La monja le dirigió una mirada seductora y coqueta y desapareció a través de los montículos de piedras. Le siguió un caballero casi transparente con el brazo en cabestrillo, que ató cuidadosamente su caballo cojeante a un poste invisible y se escabulló por el arbusto del que Septimus acababa de liberarse.

—Parece que va a ser una noche muy animada, tenemos unos cuantos visitantes —dijo Alther entre dientes, saludando con la cabeza al caballero de manera amistosa.

—Pero… son fantasmas —dijo Septimus.

—Pues claro que son fantasmas. Esa es la gracia de la taberna. Cualquier fantasma es bienvenido; los demás sólo entran con invitación. Y no es fácil conseguir una invitación, créeme. Como mínimo tienen que invitarte dos fantasmas. Claro que las puertas se derrumbaron hace unos años, pero aún es un secreto muy bien guardado.

Acababan de llegar tres desvaídos Antiguos magos extraordinarios y estaban pegados a la entrada intentando decidir quién entraría primero. Septimus les saludó educadamente con la cabeza y preguntó a Alther:

—¿Y quién más me ha invitado?

Alther, distraído al ver que los tres magos habían decidido entrar todos a la vez en medio de grandes risas, no respondió a la pregunta.

—Ven, muchacho, sígueme. —Y al decir eso desapareció a través de la muralla. Al cabo de un momento, Alther reapareció y dijo, algo impaciente—: Vamos, Septimus, es mejor no hacer esperar a la reina Etheldredda.

—Pero yo…

—Apretújate detrás del arbusto y pasa por detrás del montículo de piedras. Encontrarás la entrada.

Septimus empujó el arbusto y, abriéndose paso gracias a la luz que emanaba el anillo dragón que llevaba en el dedo índice, encontró un exiguo pasillo detrás de las piedras que le llevó hasta un espacio amplio y bajo, oculto dentro de los muros del Castillo: la taberna El Agujero de la Muralla.

Septimus estaba atónito; nunca había visto tantos fantasmas juntos en un lugar. Estaba acostumbrado a ver fantasmas alrededor del Castillo, pues siempre había sido el tipo de chico sensible a quien los fantasmas les gusta aparecerse, y desde que llevaba las ropas verdes de aprendiz de mago extraordinario, Septimus había notado que aún se le aparecían más fantasmas. Pero había algo en la relajada atmósfera de la taberna El Agujero de la Muralla —y el hecho de que estuviera con Alther, uno de los parroquianos más populares— que indicaba que la mayoría de los fantasmas permitían que Septimus los viera.

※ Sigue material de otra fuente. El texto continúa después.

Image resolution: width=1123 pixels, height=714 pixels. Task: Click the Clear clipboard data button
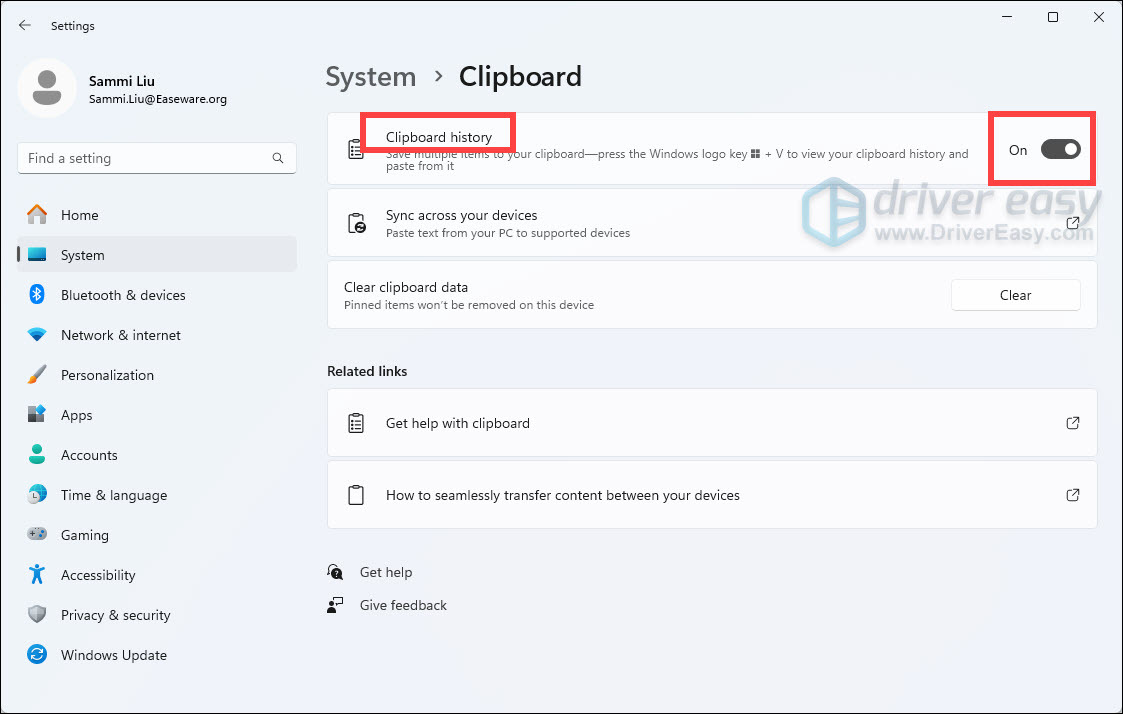1015,294

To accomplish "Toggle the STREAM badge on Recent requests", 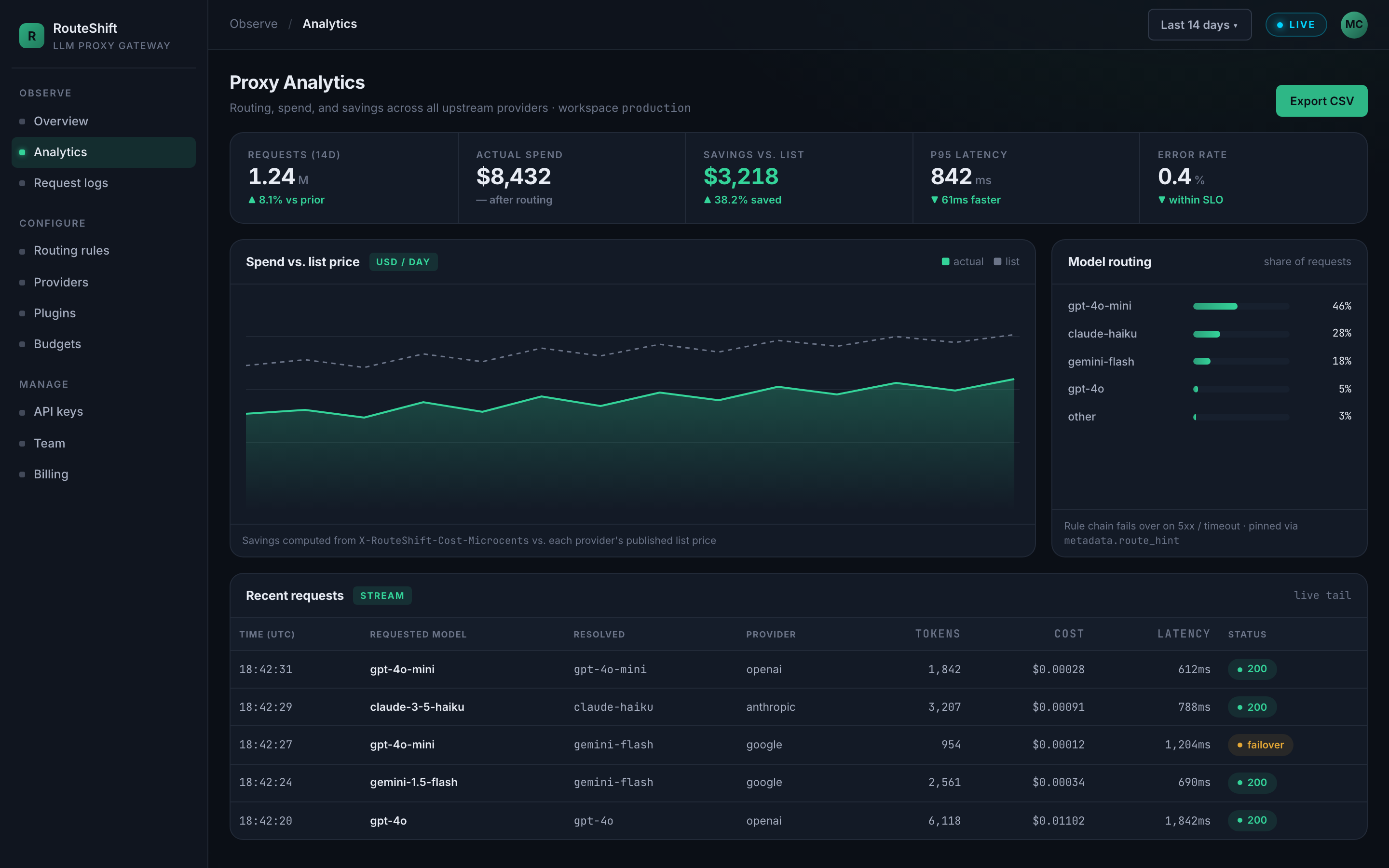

Era una visión asombrosa: estaban los habituales fantasmas de los magos extraordinarios, todos vestidos de púrpura pero con distintos estilos de túnicas que reflejaban las distintas modas que habían imperado en el curso de los años; Septimus solía verlos alrededor del Palacio y la Torre del Mago. Había también un sorprendente número de reinas y princesas. Pero había otros fantasmas a los que Septimus no estaba acostumbrado a ver: caballeros con sus pajes, granjeros con sus esposas, marineros y comerciantes, escribas y estudiantes, vagabundos y pillos, y habitantes del Castillo de todas las raleas desde los últimos mil años, todos con la jarra de cerveza de El Agujero de la Muralla que les habían dado en su primera visita y nunca habían tenido necesidad de rellenar.

Un murmullo sordo de charla de fantasmas impregnaba la atmósfera mientras las conversaciones que habían empezado hacía muchos años seguían su ocioso curso, pero, en un rincón lejano, una figura real oyó los vacilantes pasos de un chico vivo a través del murmullo. Se levantó de su asiento junto al fuego y se deslizó a través de la multitud, mientras un respetuoso mar de fantasmas se abría ante ella.

—Septimus Heap —dijo la reina Etheldredda—. Cinco minutos y medio tarde, pero no importa. Llevo esperando quinientos años. Sígueme.